Why Kate Spade fell
Reuters reported last week that Kate Spade received a buyout offer from Coach and that the company most likely received a valuation below its current market value of $2.9 billion as of April 3.
Michael Kors Holdings (KORS) has also reported showing interest in Kate, although it’s not pursuing the acquisition as actively as Coach is.
Kate Spade, Michael Kors, and Coach declined to comment on the news. However, Kate Spade confirmed in February that it was pursuing strategic alternatives. Michael Kors hinted during its last earnings call that it was “actively looking” for potential acquisition targets.
Stock price performance
Kate Spade’s stock is currently trading 36% below its 52-week high price. Despite a decline of more than 16% over the last two days, the company has risen 4.2% year-to-date. Coach is also up 13%, while Kors has tumbled 14.3% YTD.
Valuations and stock recommendations
Kate is currently trading at a one-year forward price-to-earnings ratio of 22.5x versus a three-year average of 47x. It continues to trade at a premium to Michael Kors and Coach, which are valued at 9.2x and 17.6x, respectively.

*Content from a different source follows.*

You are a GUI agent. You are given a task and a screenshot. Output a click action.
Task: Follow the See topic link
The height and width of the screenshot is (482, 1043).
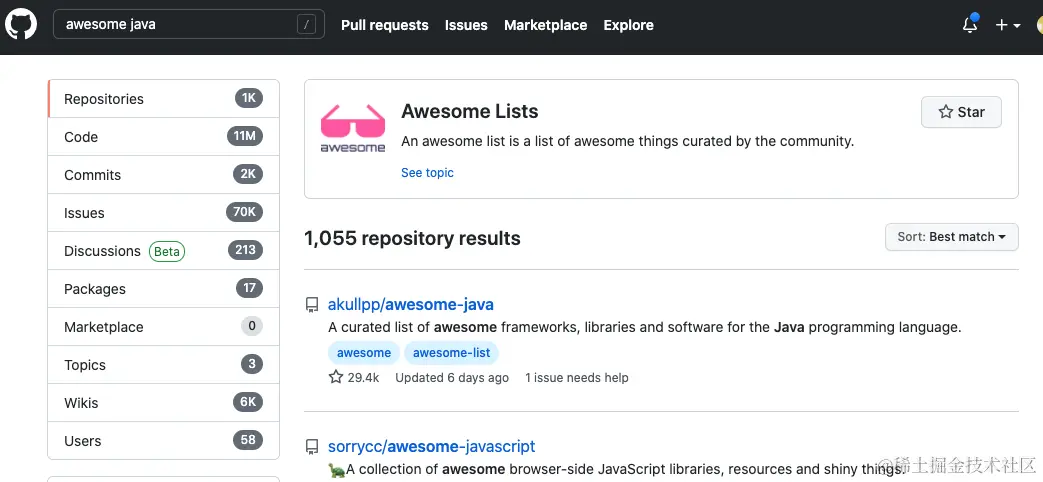pyautogui.click(x=427, y=173)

20 Wall Street analysts cover the company and have jointly rated it a 2.4 on a scale of one (strong buy) to five (strong sell). 40% of the analysts recommend buying the stock while the remaining suggest holding it. Currently, there aren’t any “sell” recommendations.
About Kate Spade
Kate Spade is a designer and manufacturer of apparel, women’s handbags, and fashion accessories. The company primarily operates under two lifestyle brands: Kate Spade New York and Jack Spade. Jack Spade offers fashion products for men, while Kate Spade New York sells apparel and accessories for women and children as well as home products. The company also owns Adelington Design Group, a private brand jewelry design and development group.
ETF investors seeking to add exposure to Kate can consider the iShares Morningstar Small-Cap Growth ETF (JKK), which invests 0.5% of its portfolio in the company.